3) Welp, this is easily the Team to Beat Show of the Week: heavy, synth-based goth duo Pinkish Black at Lola’s on Saturday, with dub experimentalists Wire Nest opening, and the cop-show funk of Programme starting the night off at 9. I am loathe to admit that I have yet to see Programme. But here’s one thing a person who saw their first performance told me: “It kinda sounds like the soundtrack to a GI JOE episode.” If there is something that is “in my wheelhouse,” it’s a band that sounds like that, because the score to GI JOE is pretty much what I hear in my head at least 34% of my waking hours. And yes, that means that sometimes “Cold Slither” also pops up in my mental playlist, so it’s not as much fun as you might imagine. But if none of that description means anything to you, another person said they made her think of the theme to Magnum P.I. Does that help?

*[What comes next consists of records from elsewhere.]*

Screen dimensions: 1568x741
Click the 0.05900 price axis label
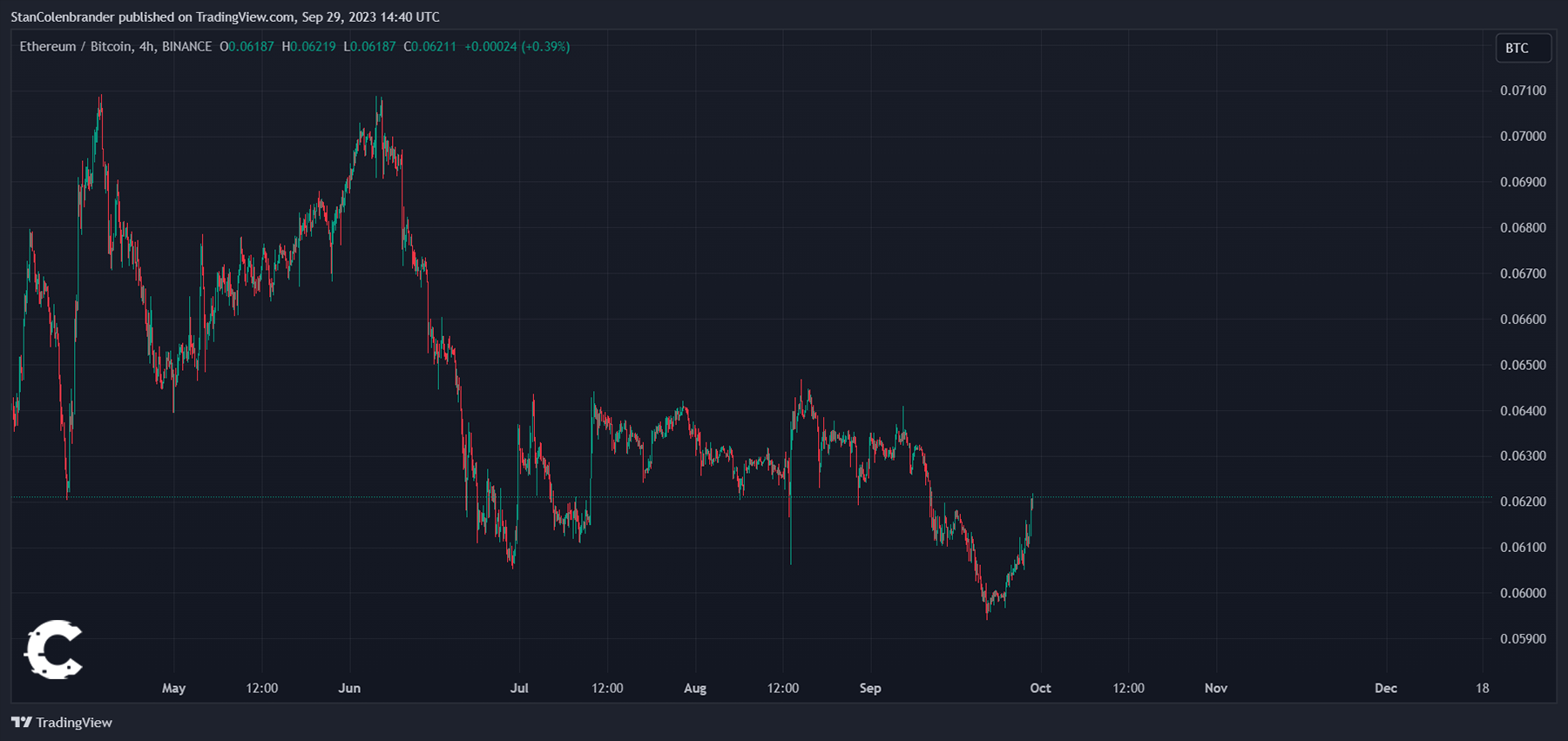point(1523,639)
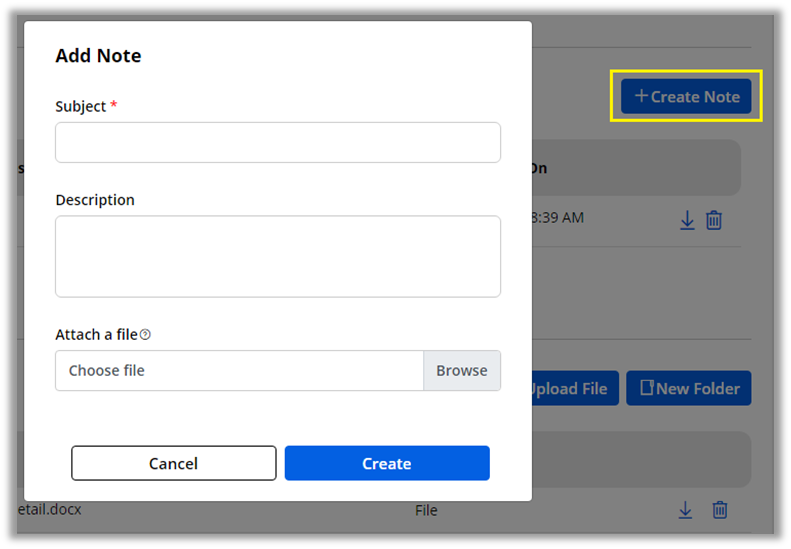Cancel the Add Note dialog
The width and height of the screenshot is (791, 549).
pyautogui.click(x=173, y=463)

Anyway, all three of these bands are dissimilar to the typical rock band-centric lineups you see around town – for example, Programme’s Nathan Brown has apparently added some electronic drum pads to his kit, information that should give you a more concrete idea of what his band sounds like – and Grant Ring (of Def Rain and Beach Priest) will be projecting visuals for all three bands. I can’t think of a more memorable show to attend; is that a weird thing to say about an event that is yet to come? Sub-question: will people be able to buy and sell the futures of an event’s potential poll numbers or other measures of approval or enjoyment the way people buy and sell those of cattle and oil? Or am I asking a question about something that already exists? Regardless, it sucks I’m gonna be out of town, because I really wish I could go to this. I hope lots of people tell me how I really missed out, because it sounds awesome.

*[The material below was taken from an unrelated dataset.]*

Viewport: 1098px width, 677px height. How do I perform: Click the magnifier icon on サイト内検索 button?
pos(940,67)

Forget the theme song; this is the GI JOE shit I mean:

4) The North Texas Beard Alliance’s annual Decembeard competition is on Saturday at Shipping and Receiving, and if you think it’s just an excuse to drink beer around fetishized facial hair, you’re really oversimplifying things, because the competition literally has 11 categories (and a crowd favorite award), including “Texas Red Beard” and “Donagle/Whaler.” I’m gonna link to the invite right here so you can read all the category descriptions and specifications – for some reason, the ones for the goatee category made me laugh the hardest. In addition to all the beardwatching, you get live performances by bands of the rowdy folk/beer-obsessed bluegrass variety: the bill is headlined by the critically ignored but clearly critic-ambivalent Shotgun Friday, before which is the Rye Boys (a Dallas band of similar musical persuasion) and noir-ish, folk-punk band the Phantom Sensation. The event last from 5-2am; tickets are $15 online or $25 at the door, and each one includes one Panther Island brew.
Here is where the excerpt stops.